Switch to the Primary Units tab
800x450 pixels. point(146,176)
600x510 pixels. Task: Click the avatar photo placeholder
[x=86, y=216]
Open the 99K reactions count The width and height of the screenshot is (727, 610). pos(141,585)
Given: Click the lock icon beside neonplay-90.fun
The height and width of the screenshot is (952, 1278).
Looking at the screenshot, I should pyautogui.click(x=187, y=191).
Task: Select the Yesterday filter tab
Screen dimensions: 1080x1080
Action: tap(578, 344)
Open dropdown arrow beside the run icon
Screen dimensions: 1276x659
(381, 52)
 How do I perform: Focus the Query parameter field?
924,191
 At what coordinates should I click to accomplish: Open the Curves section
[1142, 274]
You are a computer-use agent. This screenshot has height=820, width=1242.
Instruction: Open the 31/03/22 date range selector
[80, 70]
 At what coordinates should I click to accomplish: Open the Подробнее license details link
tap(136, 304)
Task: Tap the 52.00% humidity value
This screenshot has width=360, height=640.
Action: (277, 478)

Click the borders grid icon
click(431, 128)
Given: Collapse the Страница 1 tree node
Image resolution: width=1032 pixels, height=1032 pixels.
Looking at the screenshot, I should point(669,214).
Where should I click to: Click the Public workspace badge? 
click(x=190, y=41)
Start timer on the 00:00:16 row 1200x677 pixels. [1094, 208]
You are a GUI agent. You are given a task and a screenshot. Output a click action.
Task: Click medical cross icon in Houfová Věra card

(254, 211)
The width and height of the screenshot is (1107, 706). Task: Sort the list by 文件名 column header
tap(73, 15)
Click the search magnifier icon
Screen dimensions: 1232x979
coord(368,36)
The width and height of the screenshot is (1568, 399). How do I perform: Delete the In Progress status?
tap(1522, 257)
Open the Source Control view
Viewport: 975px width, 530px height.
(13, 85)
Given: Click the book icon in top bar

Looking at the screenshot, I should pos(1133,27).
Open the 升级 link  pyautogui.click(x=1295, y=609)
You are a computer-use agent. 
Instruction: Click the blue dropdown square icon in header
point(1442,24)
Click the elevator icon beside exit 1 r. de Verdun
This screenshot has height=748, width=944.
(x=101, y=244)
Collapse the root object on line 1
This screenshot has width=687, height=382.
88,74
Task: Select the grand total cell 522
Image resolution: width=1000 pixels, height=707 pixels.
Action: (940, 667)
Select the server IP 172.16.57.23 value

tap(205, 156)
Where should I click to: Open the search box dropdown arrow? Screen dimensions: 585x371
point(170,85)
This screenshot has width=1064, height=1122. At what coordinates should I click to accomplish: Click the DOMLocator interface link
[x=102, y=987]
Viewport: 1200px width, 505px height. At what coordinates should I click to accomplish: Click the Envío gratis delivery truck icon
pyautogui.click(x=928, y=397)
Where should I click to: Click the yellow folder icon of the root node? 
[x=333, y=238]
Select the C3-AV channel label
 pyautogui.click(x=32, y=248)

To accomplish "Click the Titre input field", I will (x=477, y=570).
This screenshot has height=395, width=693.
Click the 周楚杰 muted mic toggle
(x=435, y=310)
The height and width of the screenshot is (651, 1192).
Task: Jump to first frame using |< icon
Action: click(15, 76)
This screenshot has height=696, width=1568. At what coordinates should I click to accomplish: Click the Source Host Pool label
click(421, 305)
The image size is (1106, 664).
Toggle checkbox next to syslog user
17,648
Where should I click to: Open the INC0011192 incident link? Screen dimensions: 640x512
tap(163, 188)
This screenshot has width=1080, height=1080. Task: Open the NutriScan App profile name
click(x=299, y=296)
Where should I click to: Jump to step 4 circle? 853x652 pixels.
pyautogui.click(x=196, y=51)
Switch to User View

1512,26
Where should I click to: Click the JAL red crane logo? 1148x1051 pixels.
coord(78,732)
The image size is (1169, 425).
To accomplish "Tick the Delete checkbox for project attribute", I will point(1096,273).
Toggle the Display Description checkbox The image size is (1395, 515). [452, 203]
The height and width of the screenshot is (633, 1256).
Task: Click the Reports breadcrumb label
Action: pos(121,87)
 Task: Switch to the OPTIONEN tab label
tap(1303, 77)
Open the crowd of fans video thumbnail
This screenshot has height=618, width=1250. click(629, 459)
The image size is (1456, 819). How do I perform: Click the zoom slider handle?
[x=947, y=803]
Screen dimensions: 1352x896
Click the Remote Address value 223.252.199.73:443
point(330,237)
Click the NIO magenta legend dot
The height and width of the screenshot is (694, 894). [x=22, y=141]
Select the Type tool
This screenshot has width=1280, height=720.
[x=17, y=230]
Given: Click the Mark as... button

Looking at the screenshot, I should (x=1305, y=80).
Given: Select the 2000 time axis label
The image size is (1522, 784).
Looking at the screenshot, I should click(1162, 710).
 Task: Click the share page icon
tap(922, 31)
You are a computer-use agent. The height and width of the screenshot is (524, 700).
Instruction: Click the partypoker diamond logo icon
-=-=-
## What is expected
Please give the number of lines above that hold the word "will", and only that number.

## Completed exercise
2